- [Problem description] The answer must be every line from the entries below that includes "Switch".

Collected data entries:

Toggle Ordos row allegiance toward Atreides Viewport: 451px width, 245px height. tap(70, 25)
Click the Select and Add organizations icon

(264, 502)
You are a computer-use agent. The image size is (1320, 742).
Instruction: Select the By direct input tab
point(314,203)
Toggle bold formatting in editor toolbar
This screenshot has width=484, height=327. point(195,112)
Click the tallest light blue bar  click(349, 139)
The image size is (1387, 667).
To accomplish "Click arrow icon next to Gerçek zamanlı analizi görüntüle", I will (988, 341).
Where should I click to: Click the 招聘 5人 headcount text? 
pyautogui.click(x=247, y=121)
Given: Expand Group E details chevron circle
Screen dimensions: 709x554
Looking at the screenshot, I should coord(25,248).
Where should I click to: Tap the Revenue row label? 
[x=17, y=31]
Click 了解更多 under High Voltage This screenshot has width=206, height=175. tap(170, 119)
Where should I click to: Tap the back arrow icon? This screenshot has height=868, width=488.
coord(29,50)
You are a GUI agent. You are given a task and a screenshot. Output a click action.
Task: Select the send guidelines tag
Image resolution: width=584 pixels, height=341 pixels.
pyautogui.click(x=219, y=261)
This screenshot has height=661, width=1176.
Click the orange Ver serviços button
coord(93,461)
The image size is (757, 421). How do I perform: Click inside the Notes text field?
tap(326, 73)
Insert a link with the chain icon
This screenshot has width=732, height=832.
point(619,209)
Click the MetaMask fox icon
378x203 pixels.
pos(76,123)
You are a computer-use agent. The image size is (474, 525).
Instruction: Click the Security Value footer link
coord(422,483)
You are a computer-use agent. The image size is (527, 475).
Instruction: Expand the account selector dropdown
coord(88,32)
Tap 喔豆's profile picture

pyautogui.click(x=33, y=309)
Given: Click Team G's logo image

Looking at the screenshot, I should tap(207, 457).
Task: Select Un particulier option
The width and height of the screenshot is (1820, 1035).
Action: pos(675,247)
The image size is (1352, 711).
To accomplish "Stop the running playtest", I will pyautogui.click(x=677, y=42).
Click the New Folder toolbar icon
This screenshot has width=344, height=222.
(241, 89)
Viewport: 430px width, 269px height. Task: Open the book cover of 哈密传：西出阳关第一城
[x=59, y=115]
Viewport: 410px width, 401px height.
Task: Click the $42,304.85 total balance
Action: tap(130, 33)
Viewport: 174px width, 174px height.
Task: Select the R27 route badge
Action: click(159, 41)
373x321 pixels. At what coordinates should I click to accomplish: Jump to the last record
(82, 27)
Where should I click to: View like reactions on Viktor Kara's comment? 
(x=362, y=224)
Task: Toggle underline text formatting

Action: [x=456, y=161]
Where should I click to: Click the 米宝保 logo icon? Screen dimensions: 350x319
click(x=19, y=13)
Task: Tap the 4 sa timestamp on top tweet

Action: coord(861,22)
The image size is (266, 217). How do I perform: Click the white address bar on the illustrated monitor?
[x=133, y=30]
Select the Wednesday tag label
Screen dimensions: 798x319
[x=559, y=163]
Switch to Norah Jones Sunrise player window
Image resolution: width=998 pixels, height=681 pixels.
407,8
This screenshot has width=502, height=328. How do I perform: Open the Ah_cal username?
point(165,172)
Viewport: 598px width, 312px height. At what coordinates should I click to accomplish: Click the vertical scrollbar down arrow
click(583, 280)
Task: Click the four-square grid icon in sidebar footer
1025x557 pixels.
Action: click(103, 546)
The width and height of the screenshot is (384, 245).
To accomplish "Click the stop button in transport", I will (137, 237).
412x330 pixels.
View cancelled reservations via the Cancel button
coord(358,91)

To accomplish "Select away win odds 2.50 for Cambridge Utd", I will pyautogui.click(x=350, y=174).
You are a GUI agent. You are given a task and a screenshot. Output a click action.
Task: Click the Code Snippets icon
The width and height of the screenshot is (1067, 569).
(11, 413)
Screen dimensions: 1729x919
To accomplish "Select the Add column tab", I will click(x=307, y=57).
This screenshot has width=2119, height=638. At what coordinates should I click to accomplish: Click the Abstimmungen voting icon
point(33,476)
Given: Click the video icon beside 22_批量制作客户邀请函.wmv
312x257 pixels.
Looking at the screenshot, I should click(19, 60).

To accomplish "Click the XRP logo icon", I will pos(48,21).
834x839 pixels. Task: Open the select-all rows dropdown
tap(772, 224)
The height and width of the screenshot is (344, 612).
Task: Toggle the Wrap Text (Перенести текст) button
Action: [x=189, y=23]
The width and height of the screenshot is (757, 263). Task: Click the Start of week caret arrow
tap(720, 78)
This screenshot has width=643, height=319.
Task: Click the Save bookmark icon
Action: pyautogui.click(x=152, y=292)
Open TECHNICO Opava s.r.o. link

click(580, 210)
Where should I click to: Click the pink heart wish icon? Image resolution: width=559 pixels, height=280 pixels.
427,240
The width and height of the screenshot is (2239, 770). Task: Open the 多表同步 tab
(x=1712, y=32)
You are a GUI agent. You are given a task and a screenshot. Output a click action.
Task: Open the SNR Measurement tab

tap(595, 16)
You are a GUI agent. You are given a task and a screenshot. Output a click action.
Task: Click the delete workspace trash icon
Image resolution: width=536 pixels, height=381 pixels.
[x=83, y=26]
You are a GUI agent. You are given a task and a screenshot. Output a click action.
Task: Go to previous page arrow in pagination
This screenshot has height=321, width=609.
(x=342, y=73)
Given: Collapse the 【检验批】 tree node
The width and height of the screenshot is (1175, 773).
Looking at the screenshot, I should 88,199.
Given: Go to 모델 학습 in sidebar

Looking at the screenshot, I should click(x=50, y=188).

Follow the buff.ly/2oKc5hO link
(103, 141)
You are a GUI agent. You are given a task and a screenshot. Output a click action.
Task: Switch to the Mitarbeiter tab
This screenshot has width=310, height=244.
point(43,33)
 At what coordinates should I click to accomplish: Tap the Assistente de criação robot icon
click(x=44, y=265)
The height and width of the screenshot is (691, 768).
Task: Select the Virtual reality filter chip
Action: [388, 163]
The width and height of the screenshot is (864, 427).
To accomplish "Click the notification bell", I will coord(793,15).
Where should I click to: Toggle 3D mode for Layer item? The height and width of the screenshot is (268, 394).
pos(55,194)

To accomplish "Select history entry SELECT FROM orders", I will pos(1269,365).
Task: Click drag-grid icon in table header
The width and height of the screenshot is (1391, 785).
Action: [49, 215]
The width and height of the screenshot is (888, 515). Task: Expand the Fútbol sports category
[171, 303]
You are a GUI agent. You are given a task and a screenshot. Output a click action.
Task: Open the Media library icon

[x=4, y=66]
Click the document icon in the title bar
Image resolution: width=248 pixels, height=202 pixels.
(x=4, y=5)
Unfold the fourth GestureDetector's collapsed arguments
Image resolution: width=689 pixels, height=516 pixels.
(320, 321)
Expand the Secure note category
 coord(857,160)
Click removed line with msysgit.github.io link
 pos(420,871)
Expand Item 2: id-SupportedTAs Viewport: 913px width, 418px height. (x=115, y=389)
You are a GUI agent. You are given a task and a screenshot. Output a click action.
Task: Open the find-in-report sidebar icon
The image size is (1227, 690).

- [Solution]
Switch to Norah Jones Sunrise player window
Task: Switch to the Mitarbeiter tab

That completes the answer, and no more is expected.